*Instructions for the task*: Would you retype, word for word, the line with "Viewport: 685px width, 380px height." and each line after it to the end of the entries below, leaving the pictures out?

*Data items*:
>>>>

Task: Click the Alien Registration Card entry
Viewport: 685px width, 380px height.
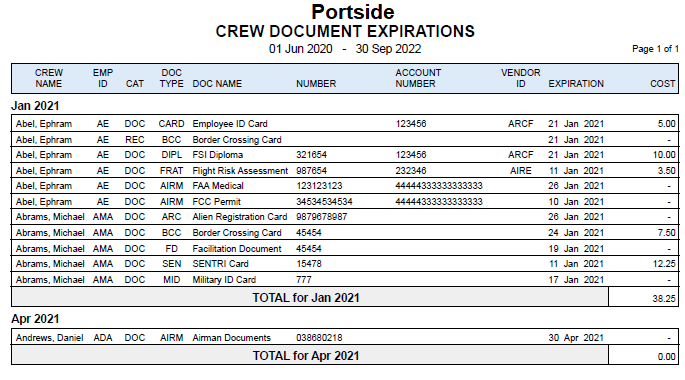Action: pos(239,217)
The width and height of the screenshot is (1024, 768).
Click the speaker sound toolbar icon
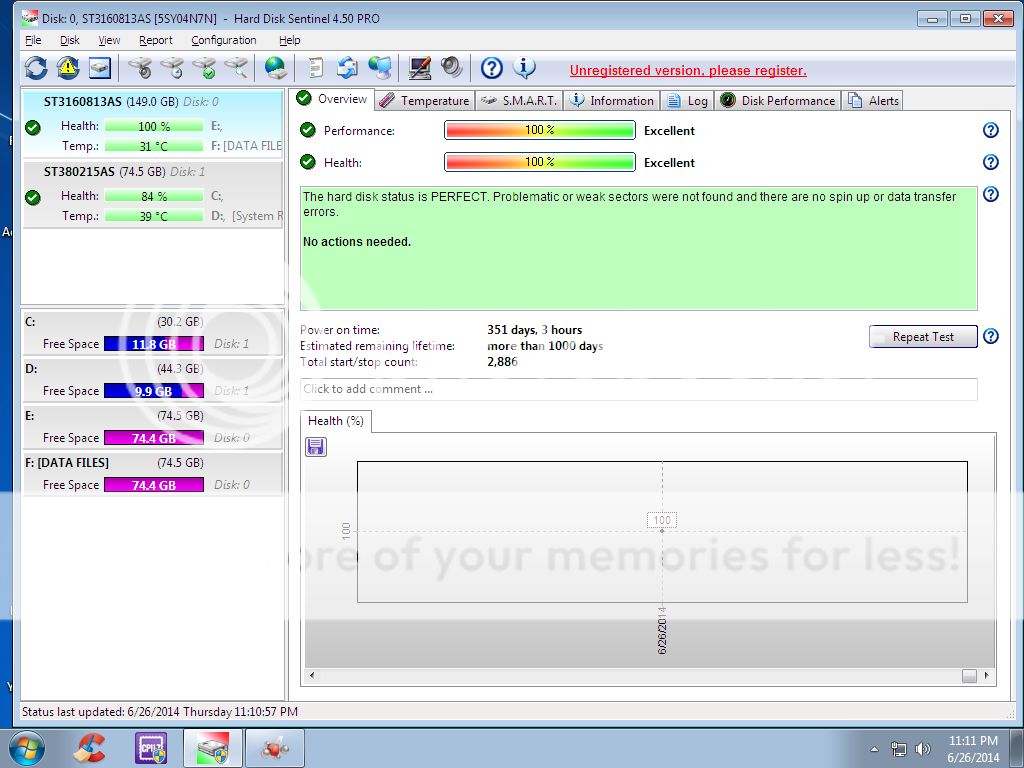pyautogui.click(x=452, y=68)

<<<<

*The answer*:
Viewport: 685px width, 380px height.
Action: pos(239,217)
The width and height of the screenshot is (1024, 768).
Click the speaker sound toolbar icon
pyautogui.click(x=452, y=68)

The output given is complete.